Quoted passage

Create RFC.md

koenvo · web-flow · commit 9fee7a524637 · 2025-04-13T15:44:27.000+02:00
diff --git a/RFC.md b/RFC.md
@@ -0,0 +1,178 @@
+# RFC: TrackingDataContainer — A Metadata-Aware Container for Tracking Data
+
+## Summary
+
+This RFC proposes the creation of a `TrackingDataContainer`: a shared, standardized, metadata-aware container for sports tracking data. It is backed by Apache Arrow and acts as the central interface between tools like Kloppy, Floodlight, BallRadar, and others.
+
+The container combines high-performance, zero-copy data access with a rich metadata model, enabling efficient workflows, semantic column selection, and reproducibility. All packages in the ecosystem are expected to use this container as the primary I/O interface.

Given information

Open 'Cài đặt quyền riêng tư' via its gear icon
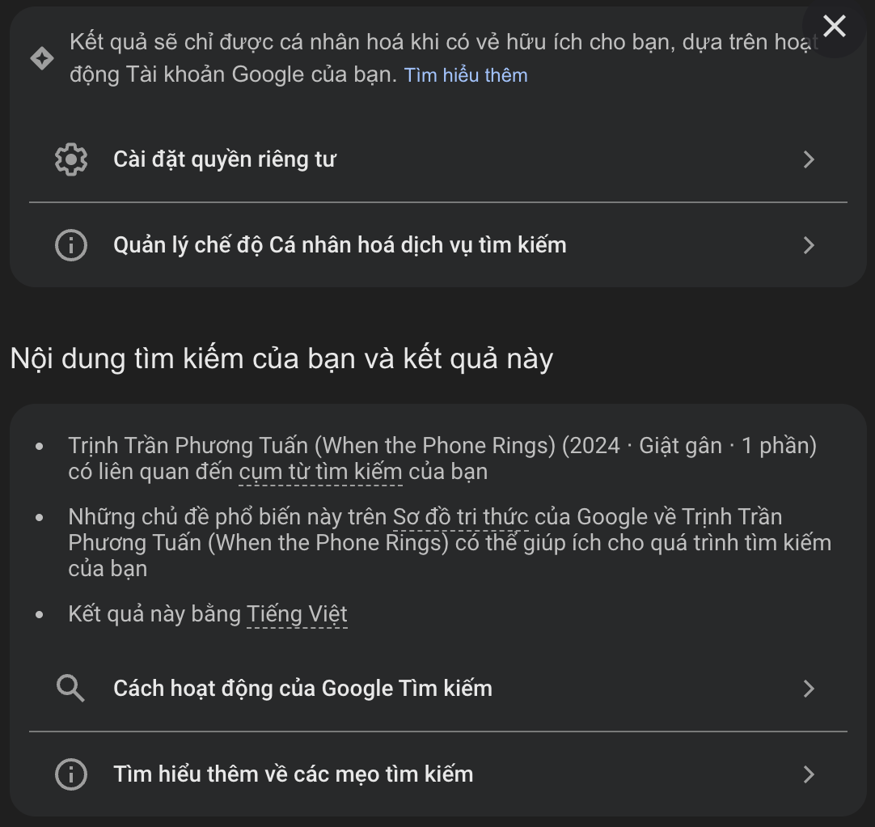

Exercise
Do these statements agree with the RFC on the tracking data container? Answer yes or no for each, and quote the words of the RFC that decide it. (a) The container is backed by Apache Arrow. (b) Packages in the ecosystem may treat the container as an optional, secondary interface. (c) The container provides zero-copy data access.

Correct result
(a) Yes: "It is backed by Apache Arrow"
(b) No: "All packages in the ecosystem are expected to use this container as the primary I/O interface."
(c) Yes: "The container combines high-performance, zero-copy data access with a rich metadata model"